**Work task:** Word for word, restate all of the data shown below.

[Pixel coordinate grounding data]

[Start of Attachment]

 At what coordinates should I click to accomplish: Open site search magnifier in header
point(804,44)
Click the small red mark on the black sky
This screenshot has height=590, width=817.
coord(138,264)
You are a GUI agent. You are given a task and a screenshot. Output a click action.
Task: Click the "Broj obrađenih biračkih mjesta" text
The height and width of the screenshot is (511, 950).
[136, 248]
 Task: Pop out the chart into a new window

[End of Attachment]

**Answer area:**
 At what coordinates should I click to accomplish: Open site search magnifier in header
point(804,44)
Click the small red mark on the black sky
This screenshot has height=590, width=817.
coord(138,264)
You are a GUI agent. You are given a task and a screenshot. Output a click action.
Task: Click the "Broj obrađenih biračkih mjesta" text
The height and width of the screenshot is (511, 950).
[136, 248]
 Task: Pop out the chart into a new window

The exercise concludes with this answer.